Certified Registered Nurse Anesthetists | Collaboration | Practice Settings | Liability | Education

Office Surgery and Anesthesia:
A Growing Demand

Surgery and anesthesia provided in an office setting is a safe alternative to hospitals and ambulatory surgical centers (ASC's)

There are many reasons why more and more patients are choosing the office setting: access to care, lower costs, efficiency, confidentiality, and comfort with the surroundings.

Today, plastic surgeons, podiatrists, ophthalmologists, dentists, and other specialists provide surgical and other services in office settings - services that used to be available only in hospitals and ASC's. Working closely with a qualified anesthesia professional, such as a Certified Registered Nurse Anesthetist (CRNA) or an anesthesiologist, these practitioners enable their patients to safely and comfortably undergo procedures as complex as liposuction, face lifts, breast augmentation, lithotripsy, and arthroscopic knee surgery, dental work and oral surgery.

Nurse Anesthetists at a Glance

Nurse anesthetists have been providing anesthesia care in the United States for over 100 years. More than 90% of this country's nurse anesthetists are members of the American Association of Nurse Anesthetists (AANA).

Certified Registered Nurse Anesthetists (CRNA's), like Nancy Beckman, provide anesthetics to patients in collaboration with surgeons, anesthesiologists, dentists, podiatrists and other qualified health care professionals in hospitals, ambulatory care facilities, and in the office setting.

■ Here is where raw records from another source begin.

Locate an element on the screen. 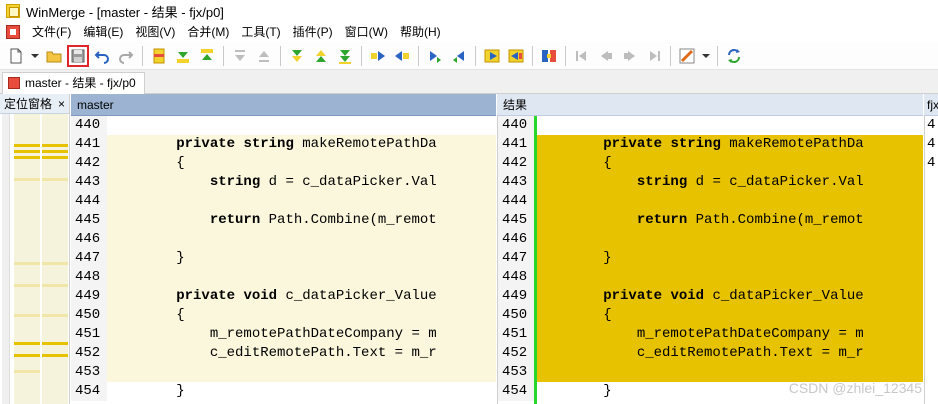 This screenshot has width=938, height=404. code-text: private void c_dataPicker_Value is located at coordinates (306, 296).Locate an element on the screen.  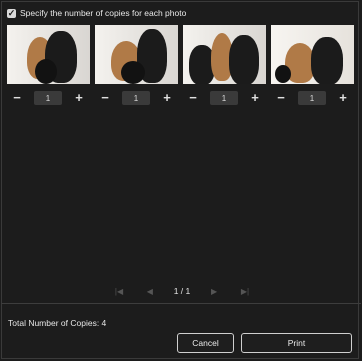
previous-page-icon: ◀ is located at coordinates (150, 292).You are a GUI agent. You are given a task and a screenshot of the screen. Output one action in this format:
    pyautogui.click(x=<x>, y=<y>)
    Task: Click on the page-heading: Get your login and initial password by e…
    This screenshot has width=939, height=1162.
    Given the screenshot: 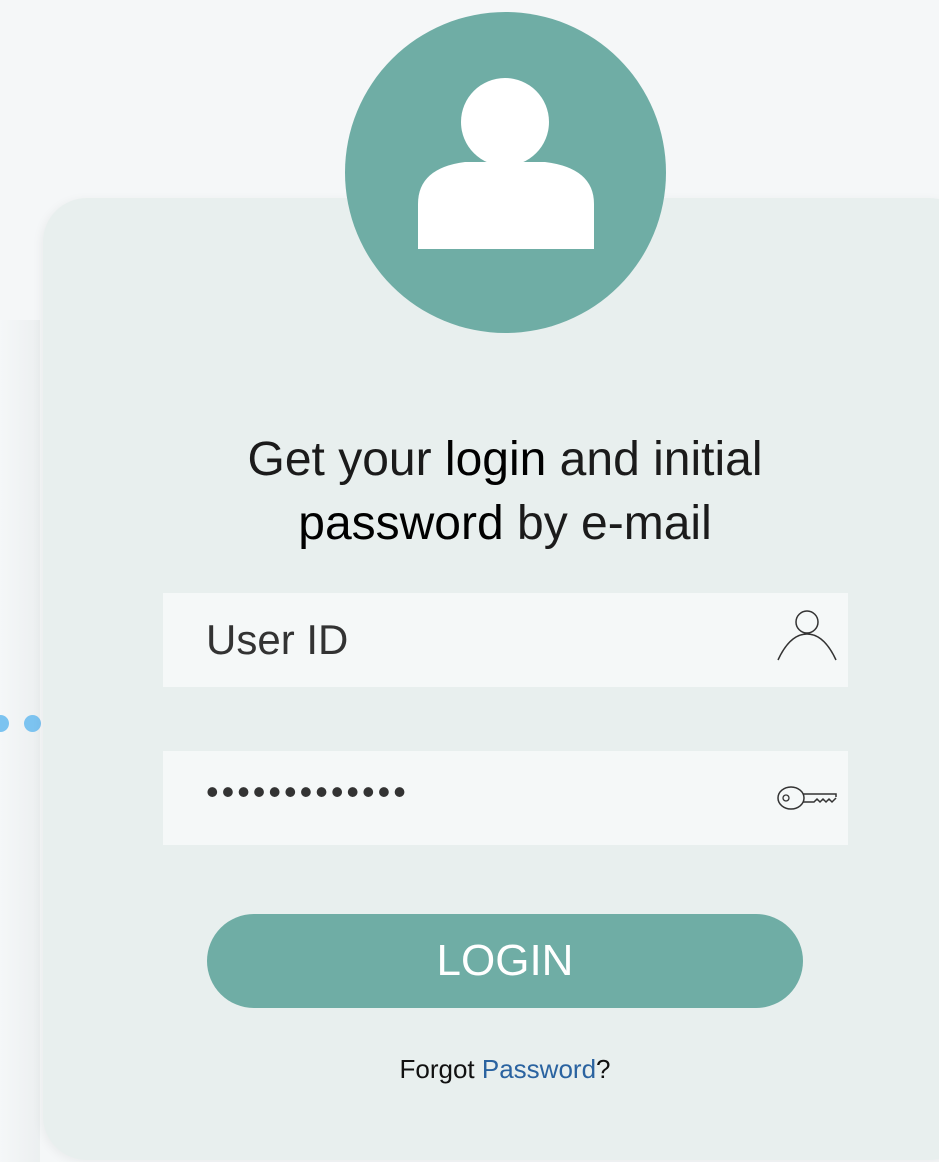 What is the action you would take?
    pyautogui.click(x=505, y=492)
    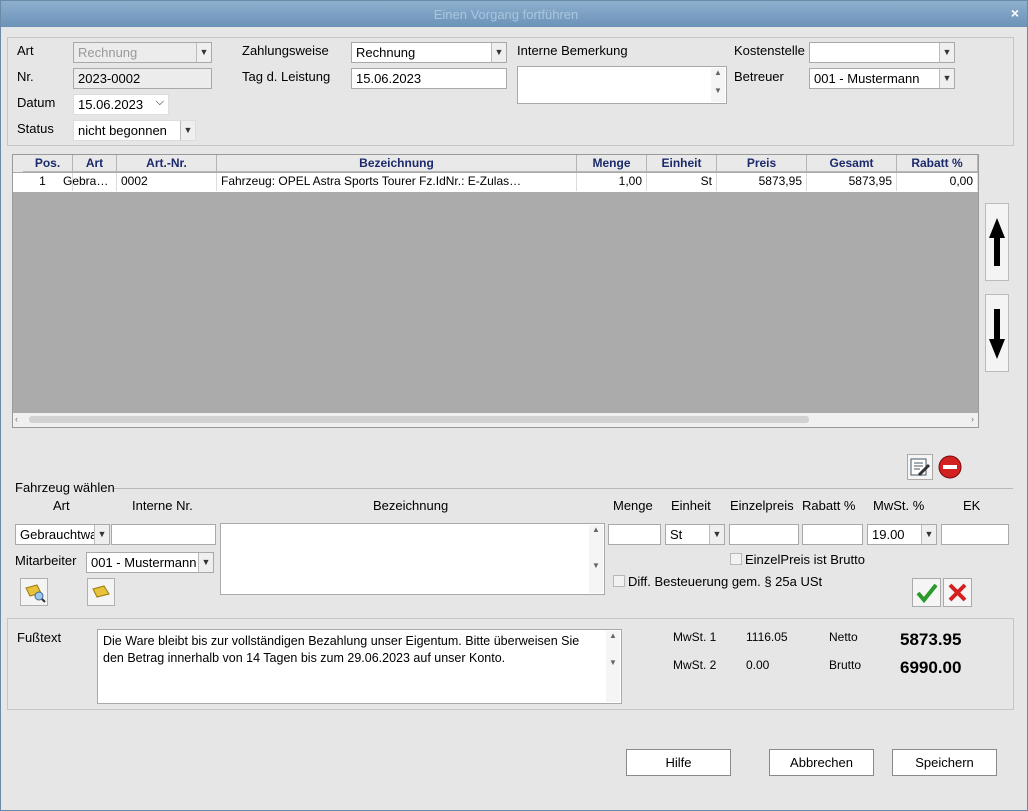 This screenshot has width=1028, height=811. What do you see at coordinates (111, 104) in the screenshot?
I see `datum-value: 15.06.2023` at bounding box center [111, 104].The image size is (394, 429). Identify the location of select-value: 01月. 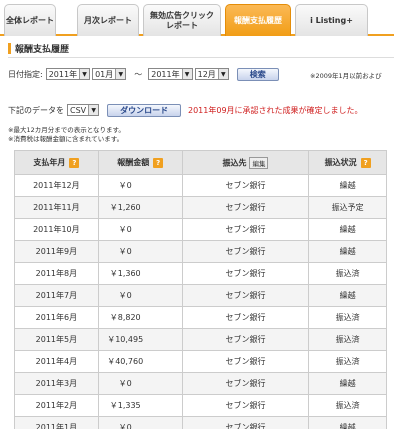
(104, 74).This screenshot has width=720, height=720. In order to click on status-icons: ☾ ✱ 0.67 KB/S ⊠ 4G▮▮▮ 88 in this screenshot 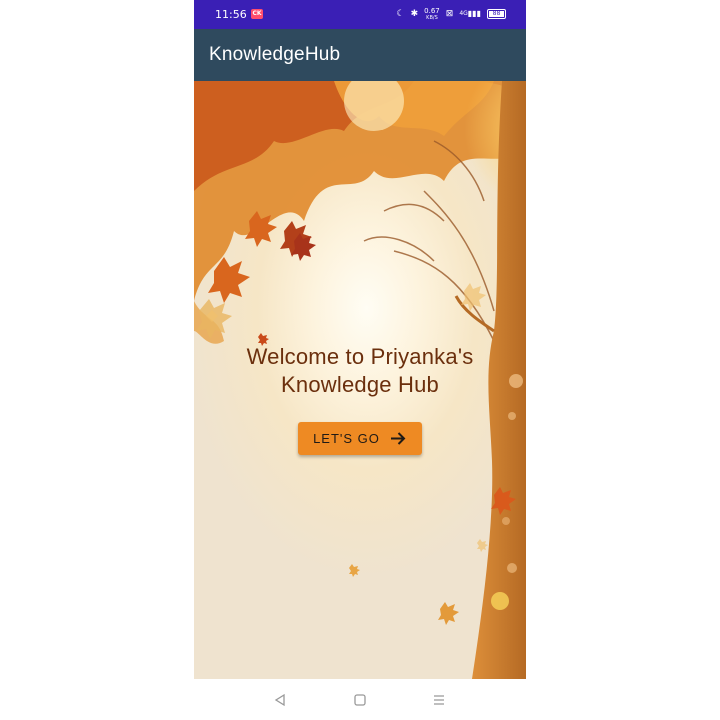, I will do `click(452, 14)`.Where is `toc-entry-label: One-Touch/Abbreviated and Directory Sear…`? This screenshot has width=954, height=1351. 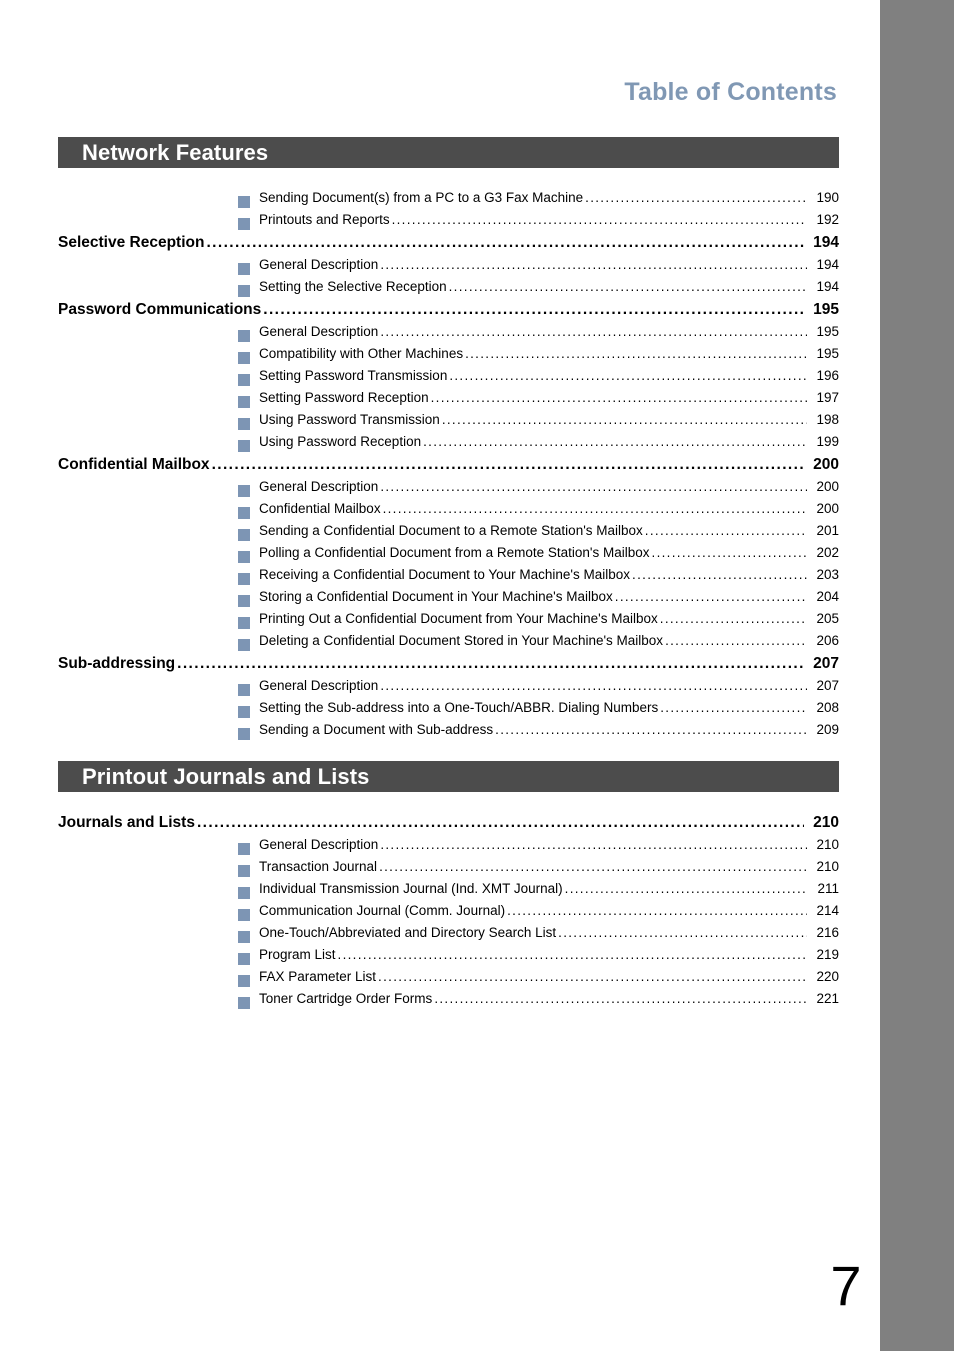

CRNA's provide anesthetics to patients in collaboration with surgeons, anesthesiologists, dentists, podiatrists and other qualified healthcare professionals.

As advanced practice nurses, CRNA's practice with a high degree of autonomy and professional respect. They carry a heavy load of responsibility and are compensated accordingly.

CRNA's practice in every setting in which anesthesia is delivered: traditional hospital surgical suites and obstetrical delivery rooms; critical access hospitals; ambulatory surgical centers; the offices of dentists, podiatrists, ophthalmologists, and plastic surgeons; and U.S. Military, Public Health Services and Veterans Administration healthcare facilities. Managed care plans recognize CRNA's for providing high-quality anesthesia care with reduced expense to patients and insurance companies. The cost-efficiency of CRNA's helps control escalating healthcare costs.

Since 1988, nurse anesthetist professional liability premiums have decreased across the country. Legislation passed by Congress in 1986 made nurse anesthetists the first nursing specialty to be accorded direct reimbursement rights under the Medicare program. A total of 45% of the nation's 30,000 CRNA's are men, versus approximately 5 percent in the nursing profession as a whole.

Education and experience required to become a CRNA include:

  • A Bachelor of Science in Nursing (BSN) or other appropriate baccalaureate degree.
  • A current license as a registered nurse.
  • Graduation from an accredited graduate school of nurse anesthesia. There are 88 nurse anesthesia educational programs in the United States. They range from 24-36 months, depending upon university requirements, and offer a master's degree.
  • All programs include clinical training in university-based or large community hospitals.
  • Pass a national certification examination following graduation.